(Pictured: Blue Oyster Cult onstage, 1978.)
A few years ago I made a CD for the car called “Multifarious Serendipity.” It’s a mix of college radio faves, minor hits from the AM Top 40 era, and miscellaneous tunes from here and there. I play it on shuffle so I never know what’s coming. The other night, the gods of shuffle were busy creating themes for me.
“L.A. Goodbye”/Ides of March
“Lake Shore Drive”/Aliotta Haynes and Jeremiah
This is some grade-A good stuff right here. “L. A. Goodbye” peaked in the 70s on the Hot 100, IIRC, but went to #5 on WLS in the spring of 1971. The Mauds came out of the same Chicago scene that produced the Ides, the Shadows of Knight, the New Colony Six, and other bands. The crazy-good “Soul Drippin'” was recorded in 1968. Musicians on it include James Pankow, Lee Loughnane, Walter Parazaider, and Robert Lamm. According to Wikipedia (so who the hell knows), their experience making “Soul Drippin'” inspired them to form a band of their own. “Lake Shore Drive” is a miracle, a perfect diamond fallible human beings could not have created. It must have come from some higher intelligence than ours.
The Longer You Do It the Better It Feels:
“Suspicious Minds”/Elvis Presley
“Hot Love”/T. Rex
“Let It Shine”/Santana
Each of these has a long, repetitive section that lasts until the fadeout but could easily go on for another 20 minutes and I’d keep listening. I bought “Hot Love” on a 45 in 1971 and it’s still around here somewhere. “Let It Shine” was a minor Hot-100 hit in 1976, and it’s pretty damn cool. It starts with some purely 70s wakka-wakka guitar before the conga player starts getting it on, then an electronic bassline comes thumping in. The drummer gets to working on the groove, a synth sizzles in with the instrumental hook, and you’re like hot damn this is fantastic.
And Elvis is, of course, Elvis.
A Really Terrible Segue:
“My Hang-Up Is You”/Freddie Hart
“Charity Ball” is a banger we’ve loved around here since always. It went to #3 on WLS as it was squeaking only to #40 on the Hot 100, and I would wonder if oldies and classic hits stations in Chicago play it (and “L. A. Goodbye,” and “Soul Drippin’,” and other monster local hits) today, if I were still a naive young radio boy. Freddie Hart came up at this blog just last Friday, and whatever I said then still applies.
“In Thee”/Blue Oyster Cult
When Blue Oyster Cult’s Mirrors album arrived at the college radio station in the summer of 1979, it wasn’t what we were expecting, not after Agents of Fortune, Spectres, and the live album Some Enchanted Evening, and the hits “Don’t Fear the Reaper” and “Godzilla.” Anybody who thought BOC sounded little like the Byrds on “Don’t Fear the Reaper” had that opinion confirmed by “In Thee,” which is actually pretty great.

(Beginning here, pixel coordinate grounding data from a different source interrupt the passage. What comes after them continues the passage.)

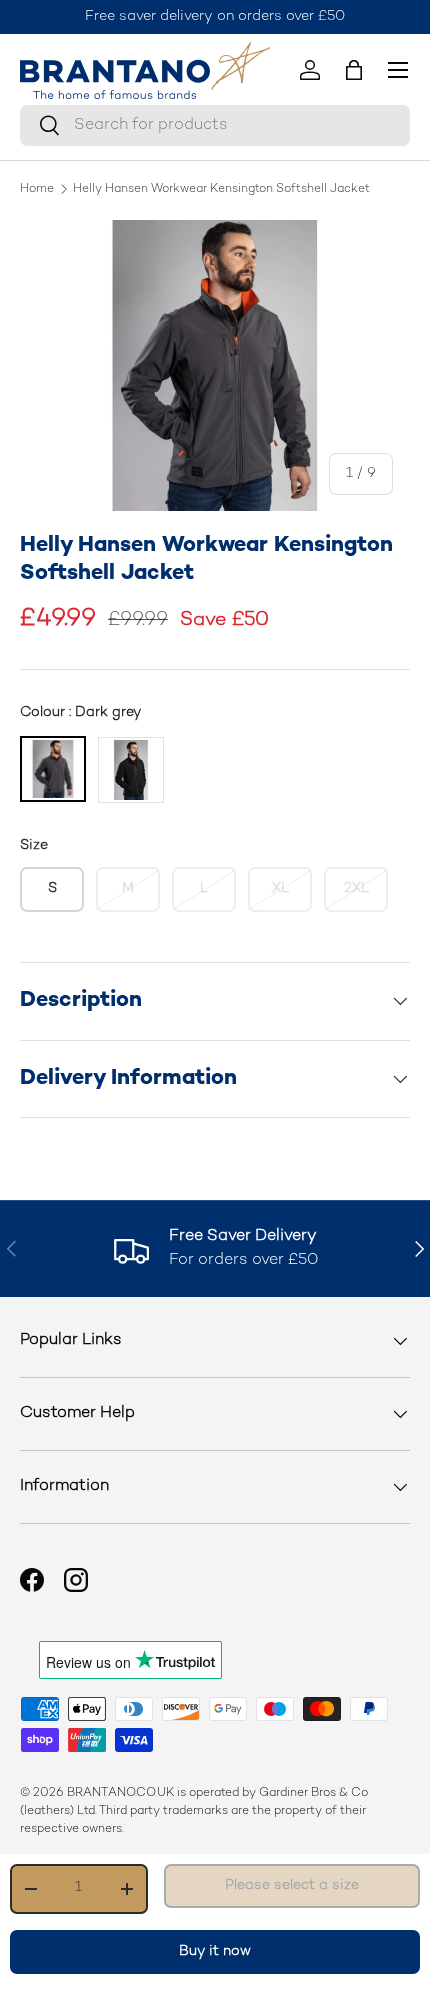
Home (37, 190)
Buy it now (215, 1951)
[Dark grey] (53, 769)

Charlie, meanwhile, was one of those bands that opened for everybody during their heyday, including the Doobie Brothers, Styx, Foreigner, and Bachman-Turner Overdrive. They made seven albums in seven years from their first one in 1976. “Killer Cut,” in which the band gives advice on how to make a hit record, peaked at #60. (Vintage video here. Drummer Steve Gadd is not the Steve Gadd of session fame; it’s another guy with the same name, which must be both inconvenient for him and not.)
“Love and Loneliness”/The Motors
“Trapped Again”/Southside Johnny and the Asbury Jukes
“Lady of the Lake”/Starcastle
All of these are college favorites. “Love and Loneliness” is a Great Big Statement, portentous lyrics in a gigantic, inflated production that makes “Born to Run” sound understated. “Trapped Again” somehow avoided charting anywhere, according to the database at ARSA, despite the presence of Bruce Springsteen and the fact that it kicks ass all day. “Lady of the Lake” I’ve mentioned here many times, ridiculous Illinois prog-rock that somehow ends up awesome just the same.
Multifarious Serendipity is a great companion on a long trip, and I have lots more miles in my future over the next couple of months, so maybe there will be another post like this at some point. Or maybe not. It’s a gamble.